◆ **QUOTED PASSAGE**
>>>>>

Legal Blog - Legal Information
Family Limited Partnerships As Asset Protection 
Wednesday, September 10, 2008, 02:38 AM - Estate Planning
Posted by Administrator
An important goal of estate planning is to protect income and assets from creditors' claims and tax collection. While many people think asset protection involves dishonest techniques, there are many ways to protect personal property, real estate and other assets. In addition to federal and state laws that exempt certain types of property from creditors' claims, there are numerous estate planning tools that may be able to shield assets from future creditors and reduce or eliminate estate or income taxation. One such tool is the family limited partnership (FLP).

Family Limited Partnerships and Asset Protection.

An FLP is a valuable asset protection strategy for a family whose members want to preserve their assets while retaining control over them. An FLP is a specially designed limited partnership, consisting of one or more general partners who are responsible for managing partnership affairs. The other partners are called limited partners, and they are not permitted to participate in any management decisions and generally have no vote and have limited rights.

Valuation Discounts.

Because interests in FLPs are generally not marketable (that is, interests in FLPs cannot be converted easily to cash at a known market price), a discount for lack of marketability is typically appropriate. Such a discount significantly reduces an FLP's value for estate tax purposes. A minority discount may also be available to reduce the valuation of an FLP interest given to a limited partner who has a noncontrolling interest in the FLP.

Annual Gift Tax Exclusion and Gift Tax Exemption.

FLPs are often designed to reduce estate and gift taxes by taking advantage of valuation discounts while making gifts utilizing one's annual gift tax exclusion of $12,000 and the gift tax exemption of $1,000,000.

<<<<<

◆ **DATA**
>>>>>

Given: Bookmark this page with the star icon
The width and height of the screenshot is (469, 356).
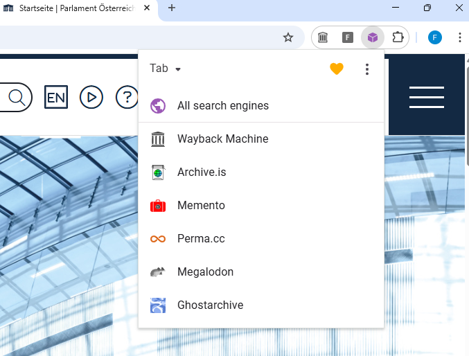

<<<<<

◆ **OBJECTIVES**
1: From the family limited partnership post, reproduce the passage between "Annual Gift Tax Exclusion and" and "exemption of $1,000,000.", inclusive, with no changes.
2: According to the family limited partnership post, what is the amount of the annual gift tax exclusion?

◆ **ANSWER LIST**
1:
Annual Gift Tax Exclusion and Gift Tax Exemption.

FLPs are often designed to reduce estate and gift taxes by taking advantage of valuation discounts while making gifts utilizing one's annual gift tax exclusion of $12,000 and the gift tax exemption of $1,000,000.

2: $12,000